What is a break-even point for?
All businesses record their financial statements using a break-even point to determine whether they have been profitable or not.
How to calculate a break-even point?
- Establish how much gross profit you make from sales, i.e. what is the gross profit ratio to sales (in practice and in your accounts this is often expressed as a percentage figure)
- Sales minus cost of sales (variable costs) = gross profit. Gross profit/sales = gross profit ratio
- Take your total annual fixed overhead costs and divide by the gross profit ratio calculated above
The answer gives you an indication, in pounds of sales, the amount you need to sell in order to break even. This is a useful method if you have a mix of products or services and variable prices and cost of sales.

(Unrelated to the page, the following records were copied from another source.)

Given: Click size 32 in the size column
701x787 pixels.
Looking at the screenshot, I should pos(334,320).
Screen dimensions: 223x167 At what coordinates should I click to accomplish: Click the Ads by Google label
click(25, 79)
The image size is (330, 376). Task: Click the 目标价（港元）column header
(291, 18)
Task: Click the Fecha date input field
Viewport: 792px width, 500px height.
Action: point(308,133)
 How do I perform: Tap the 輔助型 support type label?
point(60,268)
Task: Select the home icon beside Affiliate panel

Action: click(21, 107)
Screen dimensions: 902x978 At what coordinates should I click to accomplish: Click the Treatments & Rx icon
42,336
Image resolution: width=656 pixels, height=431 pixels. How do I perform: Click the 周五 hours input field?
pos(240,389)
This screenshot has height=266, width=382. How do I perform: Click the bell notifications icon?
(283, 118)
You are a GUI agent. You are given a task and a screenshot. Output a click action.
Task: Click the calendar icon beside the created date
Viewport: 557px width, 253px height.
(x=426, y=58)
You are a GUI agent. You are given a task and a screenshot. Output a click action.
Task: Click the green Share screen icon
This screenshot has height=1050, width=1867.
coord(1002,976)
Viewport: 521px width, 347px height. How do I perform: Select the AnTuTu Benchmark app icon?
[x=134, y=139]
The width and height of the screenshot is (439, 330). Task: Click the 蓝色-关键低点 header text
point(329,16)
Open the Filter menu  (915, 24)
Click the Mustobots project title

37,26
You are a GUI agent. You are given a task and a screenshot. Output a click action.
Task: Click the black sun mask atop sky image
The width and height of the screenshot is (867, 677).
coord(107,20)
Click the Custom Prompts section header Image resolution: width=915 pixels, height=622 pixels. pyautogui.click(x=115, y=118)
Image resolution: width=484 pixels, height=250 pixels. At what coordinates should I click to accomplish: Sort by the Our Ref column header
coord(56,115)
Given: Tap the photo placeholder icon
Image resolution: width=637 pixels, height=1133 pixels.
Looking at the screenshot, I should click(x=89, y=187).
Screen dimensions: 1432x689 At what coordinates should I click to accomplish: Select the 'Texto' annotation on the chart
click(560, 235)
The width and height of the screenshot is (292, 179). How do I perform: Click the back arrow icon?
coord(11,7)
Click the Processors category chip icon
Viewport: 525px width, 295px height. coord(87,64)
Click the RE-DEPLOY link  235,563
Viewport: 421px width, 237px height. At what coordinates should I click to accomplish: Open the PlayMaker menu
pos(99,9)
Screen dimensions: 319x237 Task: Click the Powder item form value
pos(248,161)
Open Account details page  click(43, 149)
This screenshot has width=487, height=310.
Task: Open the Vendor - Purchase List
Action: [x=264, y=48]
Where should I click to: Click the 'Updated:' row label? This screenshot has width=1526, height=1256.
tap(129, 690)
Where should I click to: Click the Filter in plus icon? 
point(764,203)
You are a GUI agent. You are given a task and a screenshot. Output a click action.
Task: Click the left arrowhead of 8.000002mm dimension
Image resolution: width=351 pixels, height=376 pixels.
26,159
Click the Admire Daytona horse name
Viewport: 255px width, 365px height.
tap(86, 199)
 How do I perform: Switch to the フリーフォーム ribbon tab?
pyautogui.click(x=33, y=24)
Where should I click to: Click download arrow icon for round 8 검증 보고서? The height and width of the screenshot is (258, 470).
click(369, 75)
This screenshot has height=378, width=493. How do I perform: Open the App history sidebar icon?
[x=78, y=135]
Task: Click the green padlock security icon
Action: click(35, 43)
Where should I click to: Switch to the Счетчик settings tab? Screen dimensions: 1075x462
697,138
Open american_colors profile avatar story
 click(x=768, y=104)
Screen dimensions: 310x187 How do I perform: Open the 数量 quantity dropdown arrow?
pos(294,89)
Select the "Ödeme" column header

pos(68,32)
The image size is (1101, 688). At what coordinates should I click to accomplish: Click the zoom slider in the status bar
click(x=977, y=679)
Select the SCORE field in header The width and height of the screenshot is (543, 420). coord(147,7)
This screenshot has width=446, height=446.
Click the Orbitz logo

Bill runs a shop selling gifts and has fixed overheads (including rent, utilities, staff wages and insurance) of £90,000 per year.
Sales £200,000 100
Cost of sales £120,000 60
Gross profit £ 80,000 40 (ratio of 0.40)
Fixed overheads £ 90,000 45
Net profit/ (loss) £ (10,000) (5)
Break-even point of sales = Annual overheads / gross profit to sales ratio
£90,000 / 0.40 = £225,000
Bill needs to sell and extra £25,000 (£225,000 - £200,000) of sales at a 40% gross profit margin in order to generate enough gross profit to cover his annual overheads of £90,000.
An alternative method is to take the annual fixed overhead costs and divide by the gross profit per unit. The answer will give you the approximate number of units you need to sell to break even.